Die körperlichen und psychischen Zeichen geistiger Behinderung können und
dürfen demnach grundsätzlich einen Akt der Außer-Kraft-Setzung der Menschen-
und Bürgerrechte legitimieren. Diese Position wird 1995 korrigiert: "This is
not the position and attitude of Inclusion International any longer" (zit. nach Lachwitz 1998, 9). Vielmehr gilt: "Alle Menschen mit einer
geistigen Behinderung sind Bürger ihres Landes, die nicht weniger als ihre
Mitbürger ein Anrecht auf Berücksichtigung, Respekt und gesetzlichen Schutz
haben." (ebd.)
Zusammengefasst: "Jede Person mit einer geistigen Behinderung ist
ein menschliches Wesen, welches das Recht auf Respekt für seine menschliche
Würde genießt. Alle geistig behinderten Personen haben die gleichen
fundamentalen, bürgerlichen und politischen Rechte wie andere menschliche
Wesen. Menschen mit einer geistigen Behinderung haben besondere Bedürfnisse und
können unter bestimmten Umständen der Assistenz und des Schutzes gegen
Missbrauch, Vernachlässigung usw. bedürfen. Es ist jedenfalls nicht notwendig,
diese Erfordernisse zu treffen, indem man basale Menschenrechte entsprechend
der geistigen Behinderung einer Person beschränkt oder verneint." (ebd.)
Geistige behinderte Menschen dürfen demnach in keinem Fall auf das bloße
Leben reduziert werden, haben in jedem Falle das Recht, alle Rechte zu haben.

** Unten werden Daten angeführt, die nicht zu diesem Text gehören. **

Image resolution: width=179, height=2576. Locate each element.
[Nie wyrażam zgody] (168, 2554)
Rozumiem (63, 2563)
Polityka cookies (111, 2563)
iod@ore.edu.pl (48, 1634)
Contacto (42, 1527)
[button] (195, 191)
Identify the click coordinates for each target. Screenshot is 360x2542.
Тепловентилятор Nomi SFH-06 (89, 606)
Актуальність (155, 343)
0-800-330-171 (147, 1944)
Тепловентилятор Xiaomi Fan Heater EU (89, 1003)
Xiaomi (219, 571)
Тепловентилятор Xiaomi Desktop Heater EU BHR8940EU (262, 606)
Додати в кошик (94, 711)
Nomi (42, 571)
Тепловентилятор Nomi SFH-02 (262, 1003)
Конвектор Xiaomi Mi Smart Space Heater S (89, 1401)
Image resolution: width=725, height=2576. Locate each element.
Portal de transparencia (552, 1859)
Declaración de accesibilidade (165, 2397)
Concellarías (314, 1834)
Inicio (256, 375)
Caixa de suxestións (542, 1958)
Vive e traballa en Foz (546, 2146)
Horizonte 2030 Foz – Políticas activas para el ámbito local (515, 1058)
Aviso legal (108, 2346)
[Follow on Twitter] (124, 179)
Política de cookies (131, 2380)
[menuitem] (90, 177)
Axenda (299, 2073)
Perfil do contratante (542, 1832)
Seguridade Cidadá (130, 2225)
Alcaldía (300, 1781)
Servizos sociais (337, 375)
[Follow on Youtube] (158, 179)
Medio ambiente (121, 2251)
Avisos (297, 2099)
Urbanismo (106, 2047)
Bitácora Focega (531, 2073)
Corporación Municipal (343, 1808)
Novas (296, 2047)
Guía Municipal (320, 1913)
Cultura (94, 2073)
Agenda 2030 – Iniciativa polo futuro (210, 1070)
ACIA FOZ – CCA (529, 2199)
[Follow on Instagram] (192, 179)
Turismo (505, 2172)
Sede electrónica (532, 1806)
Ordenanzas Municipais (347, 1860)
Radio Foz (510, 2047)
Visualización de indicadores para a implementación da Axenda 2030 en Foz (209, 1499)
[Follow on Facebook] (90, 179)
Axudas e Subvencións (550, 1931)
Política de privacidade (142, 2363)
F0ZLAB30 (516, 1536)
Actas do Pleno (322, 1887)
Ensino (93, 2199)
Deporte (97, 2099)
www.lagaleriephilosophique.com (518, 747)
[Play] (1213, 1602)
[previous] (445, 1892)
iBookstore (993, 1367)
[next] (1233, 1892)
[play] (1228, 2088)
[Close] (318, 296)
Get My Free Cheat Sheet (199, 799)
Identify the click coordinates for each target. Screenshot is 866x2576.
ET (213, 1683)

Sie stehen damit auch unter dem Schutz einer Reihe von UN-Konventionen,
insbesondere auch der Anti-Folter-Konvention, soweit Lachwitz (a.a.O.) unter Anwendung auf das Beispiel der
Fehlplatzierung in psychiatrischen Einrichtungen.
Aber: Hätte dieser Schutz nur dort in Kraft zu treten? Wie ist es mit der
alltäglichen Bestimmung des Lebens geistig behinderter Menschen durch Gewalt?
Denn sie stehen ein Leben lang unter dem Schatten von direkter und
struktureller Gewalt, von Ausgrenzung und Ächtung. Inwieweit entsprechen die
Einrichtungen für geistig Behinderte eher dem Typ des Lagers als einem Ort
realer Hilfe? Und was ereignet sich außerhalb dieser Einrichtungen als massives
Einstürmen von Gewalt auf sie und ihre Familien?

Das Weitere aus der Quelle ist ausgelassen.